Workshops

Two workshops are currently offered through City & Spire—Life Mapping and The City as Sacrament.

1

Life Mapping

Image detail from “For the Journey, Father Stephen” by Martha Mundorff Humphrey 

Life Mapping is a creative approach to discernment that integrates mind, body and spirit. In Life Mapping participants construct mental maps to document and explore times of heightened spiritual awareness and the places where these experiences have occurred.  By tracing the sequence of these spiritually significant places, the current and future shape of spiritual development can be charted.

A FEW WORKSHOP BASICS

This four-session workshop is designed for anyone interested in exploring their spiritual journey in a supportive setting. The workshop centers on the creation of personal maps that represent the participant’s spiritual geography and pathways.   

Each of the four, hour-and-a-half workshop sessions follows a simple format:

  • A brief reflection on a sacred text.

  • Presentation and discussion of key ideas in Life Mapping.

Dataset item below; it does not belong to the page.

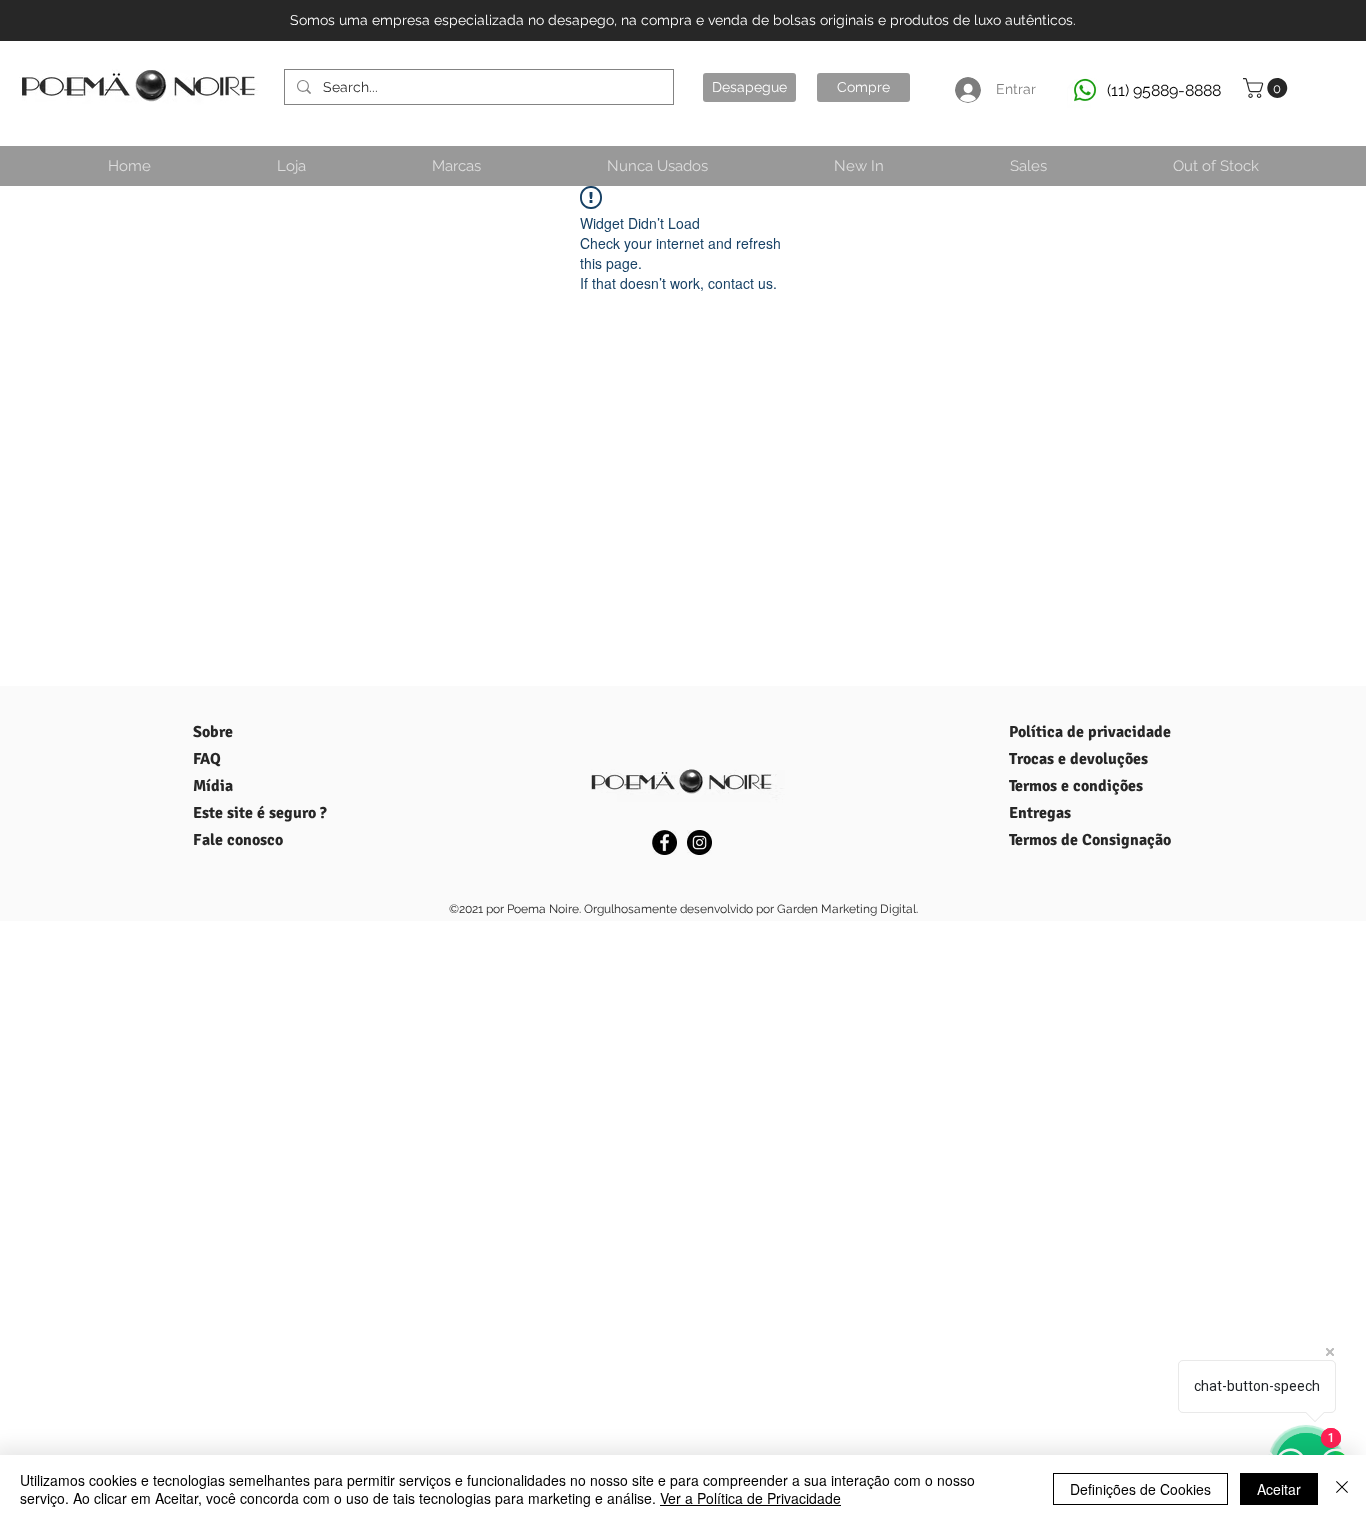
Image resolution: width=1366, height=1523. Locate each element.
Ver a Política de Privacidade (750, 1498)
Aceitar (1279, 1489)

  • Mapmaking experiences.  

The workshop also incorporates reading assignments and activities for participants to complete between the workshop sessions. 

Each workshop can accommodate up to eight participants.

WORKSHOP AVAILABILITY — IN-PERSON AND ONLINE

The workshop is available to groups both in-person and online:

  1. The in-person format can be offered when and where public health guidelines permit.

  2. The online experience utilizes the combination of an online workbook and Zoom conferences. The Zoom conferences orient participants to the material in the workbook and provide an opportunity to unpack the reading and mapmaking assignments.

2

The City as Sacrament

Transformation Wheel

The City as Sacrament Workshop is designed for congregations seeking to understand and transform the interior life of their faith community as well as the city that they serve.

The workshop is offered in two parts over a two-day period. Part one takes place in an afternoon or evening and involves an exercise in neighborhood mapping, an urban plunge, and a debriefing. The urban plunge is an experiential practice that came out of the action training movement of the 1960s and involves an immersive experience of urban life.

Part Two occurs the following day and involves exploring a sacramental approach to city life that is informed by social justice, religious ritual, placemaking and the logic of transformation in human development. This session includes a presentation followed by discussion.